Perhaps you misunderstood what I intend here. What I intend to communicate is that Collection, Collection where Element == String, Collection where Index == Int, Collection where Element: Foo, etc are all different existential types derived from the Collection protocol.

If we don't allow this level of generality we are greatly selling ourselves short and unnecessarily restricting the expressivity of our type system.

Joe_Groff · November 27, 2018, 8:14pm

I'm not sure where you get that from the discussion; who's saying "something spelled as a type isn't a type"? Each of the "innumerable multitude of types" Matthew alludes to would have a distinct spelling; I don't think anyone's suggesting we implicitly infer arbitrary bounds for existentials.

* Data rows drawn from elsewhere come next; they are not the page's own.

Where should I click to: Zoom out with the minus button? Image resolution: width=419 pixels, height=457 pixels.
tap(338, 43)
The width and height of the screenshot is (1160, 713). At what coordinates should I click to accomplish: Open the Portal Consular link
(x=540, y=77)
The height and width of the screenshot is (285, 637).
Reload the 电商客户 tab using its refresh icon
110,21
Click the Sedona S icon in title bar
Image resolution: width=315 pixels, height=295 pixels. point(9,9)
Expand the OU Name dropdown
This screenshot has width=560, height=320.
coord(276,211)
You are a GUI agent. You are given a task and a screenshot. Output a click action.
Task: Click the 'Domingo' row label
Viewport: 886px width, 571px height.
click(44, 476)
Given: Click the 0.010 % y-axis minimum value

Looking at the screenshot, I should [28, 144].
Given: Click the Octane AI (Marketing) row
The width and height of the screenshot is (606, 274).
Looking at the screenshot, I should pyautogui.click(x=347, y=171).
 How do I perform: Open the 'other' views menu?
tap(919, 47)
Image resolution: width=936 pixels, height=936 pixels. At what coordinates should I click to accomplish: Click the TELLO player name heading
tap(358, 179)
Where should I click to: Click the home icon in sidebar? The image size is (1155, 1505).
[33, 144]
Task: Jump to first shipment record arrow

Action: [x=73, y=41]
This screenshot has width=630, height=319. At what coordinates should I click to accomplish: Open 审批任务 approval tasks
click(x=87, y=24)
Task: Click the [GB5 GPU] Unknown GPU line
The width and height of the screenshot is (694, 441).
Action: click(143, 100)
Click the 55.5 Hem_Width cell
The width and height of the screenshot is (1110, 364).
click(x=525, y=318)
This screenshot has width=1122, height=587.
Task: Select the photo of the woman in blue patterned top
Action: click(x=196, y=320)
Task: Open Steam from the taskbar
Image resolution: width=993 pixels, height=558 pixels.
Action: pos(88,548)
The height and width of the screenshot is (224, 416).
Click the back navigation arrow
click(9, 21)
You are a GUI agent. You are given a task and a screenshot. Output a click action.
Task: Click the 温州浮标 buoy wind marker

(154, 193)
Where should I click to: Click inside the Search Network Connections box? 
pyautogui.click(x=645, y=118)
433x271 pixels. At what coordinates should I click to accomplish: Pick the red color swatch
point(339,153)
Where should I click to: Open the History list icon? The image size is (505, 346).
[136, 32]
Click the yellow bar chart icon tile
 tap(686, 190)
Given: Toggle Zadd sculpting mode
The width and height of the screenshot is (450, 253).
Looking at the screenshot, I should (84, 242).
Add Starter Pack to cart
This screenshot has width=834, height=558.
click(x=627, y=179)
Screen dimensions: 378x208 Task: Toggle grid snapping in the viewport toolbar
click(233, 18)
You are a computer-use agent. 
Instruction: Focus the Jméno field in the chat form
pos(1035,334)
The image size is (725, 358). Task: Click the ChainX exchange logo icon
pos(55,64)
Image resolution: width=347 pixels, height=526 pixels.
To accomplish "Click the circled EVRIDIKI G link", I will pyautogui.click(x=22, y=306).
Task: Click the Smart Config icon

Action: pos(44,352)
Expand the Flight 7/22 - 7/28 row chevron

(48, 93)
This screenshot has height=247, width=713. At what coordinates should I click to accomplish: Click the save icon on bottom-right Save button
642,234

Joe_Groff · November 27, 2018, 8:24pm

I fear that all this talk about future directions and complications is causing the discussion to spiral out of control. Let's get back to what's being proposed. I agree that existentials are confusion, and probably deserve to be deemphasized, but they exist today, we aren't going to get rid of them, and we aren't going to break source compatibility. The existing restrictions on existentials don't accurately reflect where the complications are, and don't prevent users from confronting the complexities when protocol extensions are involved—they don't really save anyone from staring into the abyss. Meanwhile, the existing restrictions threaten to impose more complexity on other parts of the language, and impede users from doing reasonable things they want to be able to do. That's why I think it's worthwhile to lift the restriction, no matter where the language may go in the future.

gwendal.roue · November 27, 2018, 8:33pm

I no longer have the same view of f(x: P), thanks to this discussion. It is useful, if only for the amount of information about existentiels available here! This forum is great.

nuclearace · November 27, 2018, 8:33pm

I think what we really need is an implementation to toy around with. And with the fullness of time, maybe we should also prototype out some possible solutions to the various issues raised here. But I feel without something concrete, we’re just talking about what if’s and possible futures.

xwu · November 27, 2018, 9:01pm

Joe_Groff:

I fear that all this talk about future directions and complications is causing the discussion to spiral out of control. Let's get back to what's being proposed. I agree that existentials are confusion, and probably deserve to be deemphasized, but they exist today, we aren't going to get rid of them, and we aren't going to break source compatibility. The existing restrictions on existentials don't accurately reflect where the complications are, and don't prevent users from confronting the complexities when protocol extensions are involved—they don't really save anyone from staring into the abyss. Meanwhile, the existing restrictions threaten to impose more complexity on other parts of the language, and impede users from doing reasonable things they want to be able to do. That's why I think it's worthwhile to lift the restriction, no matter where the language may go in the future.

I think looking at the future direction is helpful here because, if @dabrahams's suggestions were to be pursued, it is entirely possible to lay out a source-compatible path to get there:

Allow all existentials to be spelled P that have no Self or associated type requirements (status quo)
Allow all existentials to be spelled Any<P> (strawman syntax) without the "Self or associated type" restriction, but with a limited set of members (or no members) unless opened
Allow any protocol with Self or associated type requirements to be annotated as @existential (strawman syntax) to opt into its corresponding existential being spelled P, essentially retroactively making the status quo a case of an implicit annotation (this kind of evolution is precedented in how we handle implicitly derived Equatable conformance for enums, for instance)

This sort of evolution would be precluded forever if we simply lifted the "Self or associated type" restriction today without planning ahead.